» Provided data:
■ ■ ■ ■

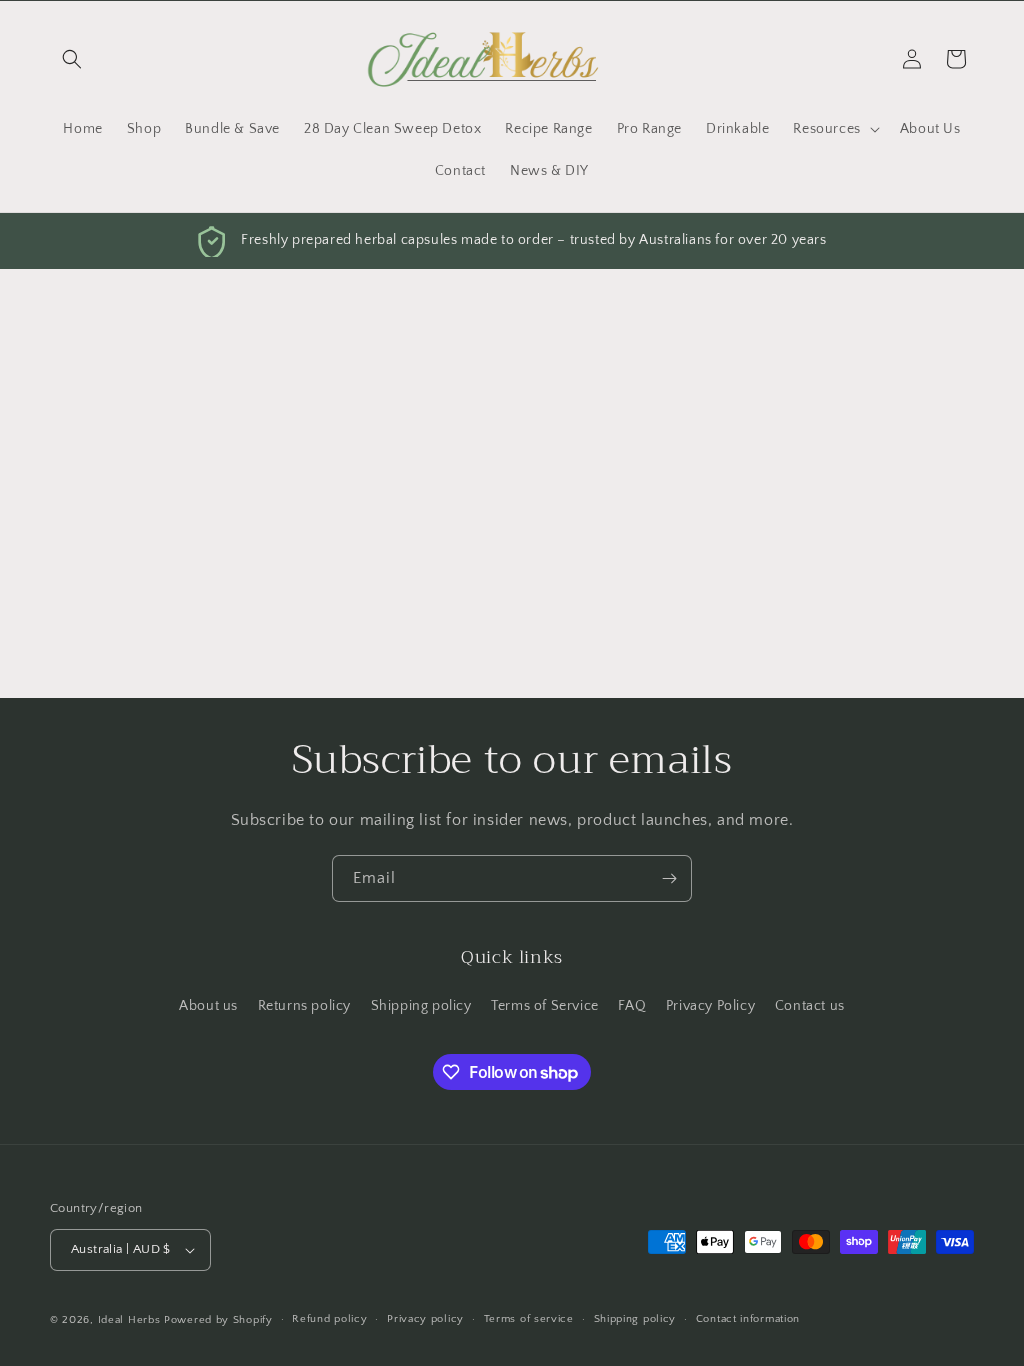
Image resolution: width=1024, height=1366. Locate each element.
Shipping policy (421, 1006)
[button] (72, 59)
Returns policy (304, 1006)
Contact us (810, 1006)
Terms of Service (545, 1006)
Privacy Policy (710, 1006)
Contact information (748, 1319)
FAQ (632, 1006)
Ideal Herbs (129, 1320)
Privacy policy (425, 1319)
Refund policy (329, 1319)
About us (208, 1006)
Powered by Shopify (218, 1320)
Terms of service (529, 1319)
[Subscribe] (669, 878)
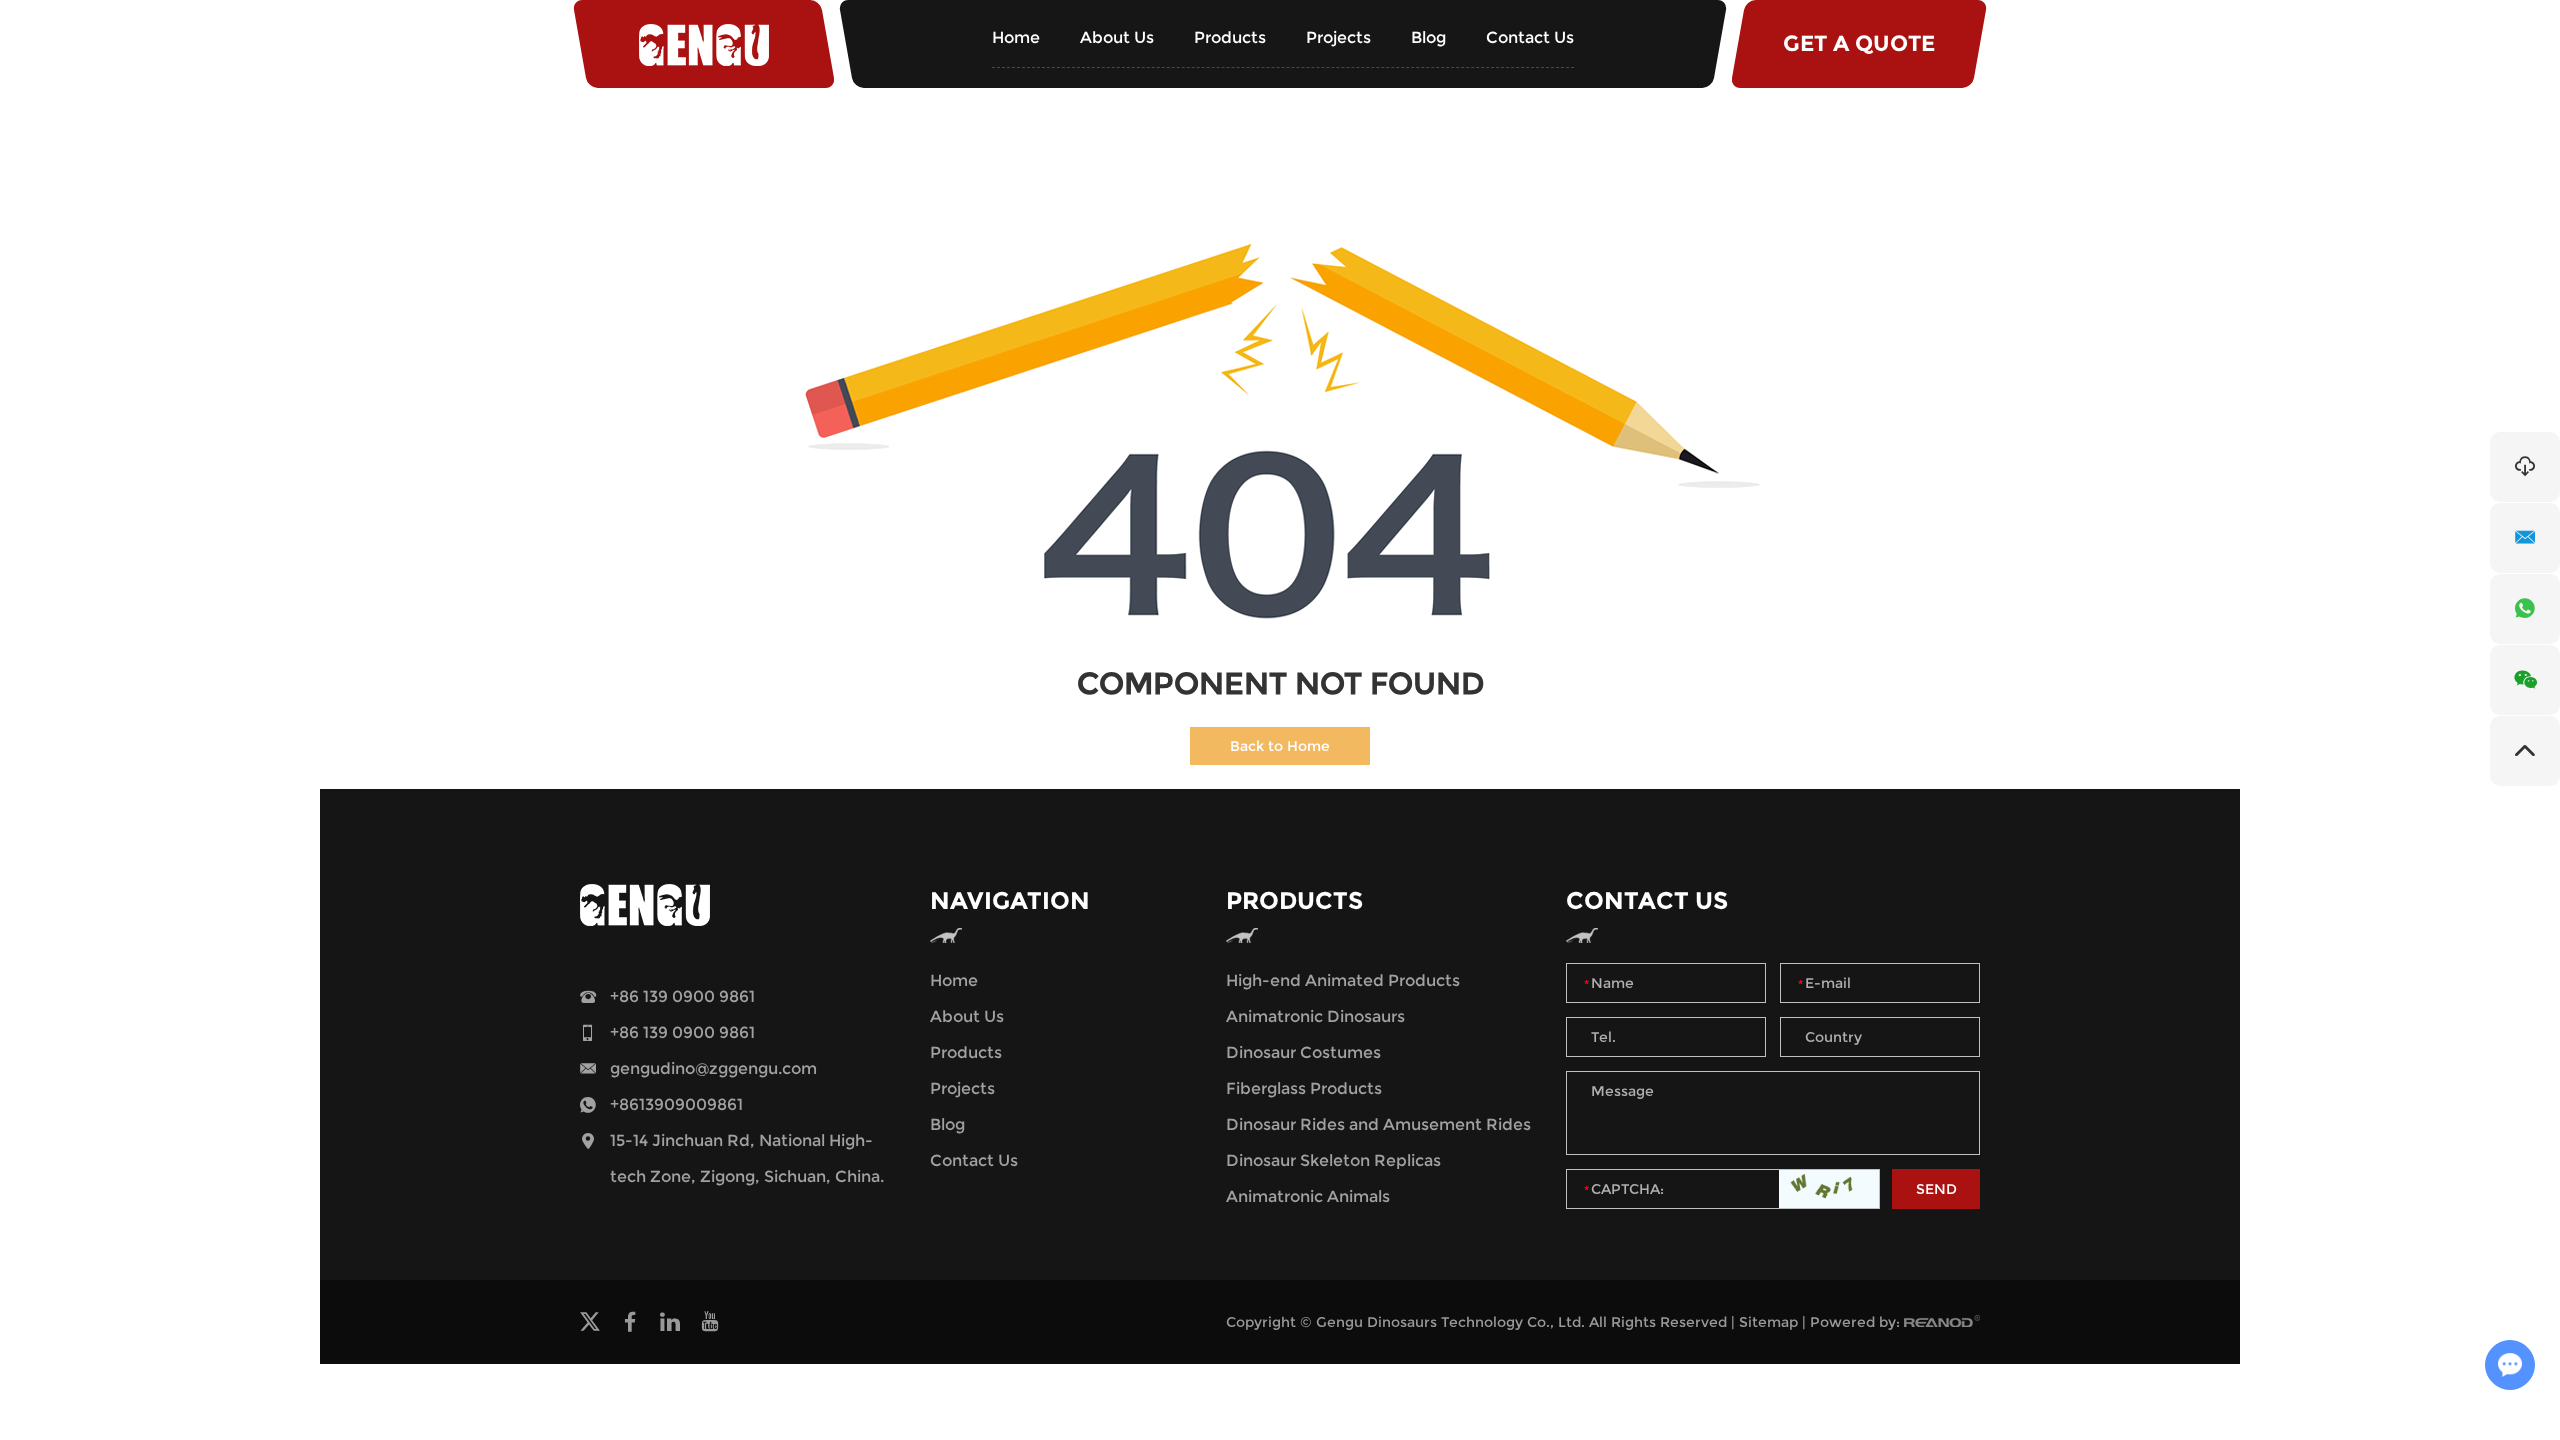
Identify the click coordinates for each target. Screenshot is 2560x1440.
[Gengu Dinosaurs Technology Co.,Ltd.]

■ ■ ■ ■

» Exercise brief:
Excluding the pictures, restate word for word the lines from the one that holds "Contact information (748, 1319)" through the last line of the entries, both ends included.

» Answer box:
Contact information (748, 1319)
FAQ (632, 1006)
Ideal Herbs (129, 1320)
Privacy policy (425, 1319)
Refund policy (329, 1319)
About us (208, 1006)
Powered by Shopify (218, 1320)
Terms of service (529, 1319)
[Subscribe] (669, 878)
Identify the click coordinates for each target. Screenshot is 2560x1440.
[Gengu Dinosaurs Technology Co.,Ltd.]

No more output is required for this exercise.